▶ _Task objective_: Among the entries that follow, tally the lines with the string "Projekty". Give no more than the number.

#### Source material ####

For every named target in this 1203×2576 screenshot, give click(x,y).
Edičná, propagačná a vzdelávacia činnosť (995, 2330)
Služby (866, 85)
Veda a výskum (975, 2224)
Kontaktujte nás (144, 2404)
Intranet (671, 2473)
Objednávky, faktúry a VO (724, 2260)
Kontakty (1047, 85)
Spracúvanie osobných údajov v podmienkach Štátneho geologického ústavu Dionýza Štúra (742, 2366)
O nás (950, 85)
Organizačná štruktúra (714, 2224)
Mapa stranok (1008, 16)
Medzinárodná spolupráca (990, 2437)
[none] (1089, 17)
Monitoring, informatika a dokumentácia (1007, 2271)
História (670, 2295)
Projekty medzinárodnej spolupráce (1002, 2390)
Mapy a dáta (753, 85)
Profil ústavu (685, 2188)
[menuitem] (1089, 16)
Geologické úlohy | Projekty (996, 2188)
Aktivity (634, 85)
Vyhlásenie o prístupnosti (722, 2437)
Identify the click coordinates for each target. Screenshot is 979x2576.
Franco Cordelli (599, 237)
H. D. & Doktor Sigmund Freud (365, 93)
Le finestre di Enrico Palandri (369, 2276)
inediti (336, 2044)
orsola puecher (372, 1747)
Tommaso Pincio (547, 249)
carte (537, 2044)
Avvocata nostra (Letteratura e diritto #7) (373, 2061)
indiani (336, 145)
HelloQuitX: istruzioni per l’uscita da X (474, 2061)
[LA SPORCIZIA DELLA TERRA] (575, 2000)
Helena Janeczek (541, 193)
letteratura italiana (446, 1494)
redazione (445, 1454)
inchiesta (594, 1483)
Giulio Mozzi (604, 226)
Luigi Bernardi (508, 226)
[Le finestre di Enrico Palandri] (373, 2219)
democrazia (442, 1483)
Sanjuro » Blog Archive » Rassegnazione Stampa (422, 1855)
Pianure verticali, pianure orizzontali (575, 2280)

####

▶ _Written response_: 2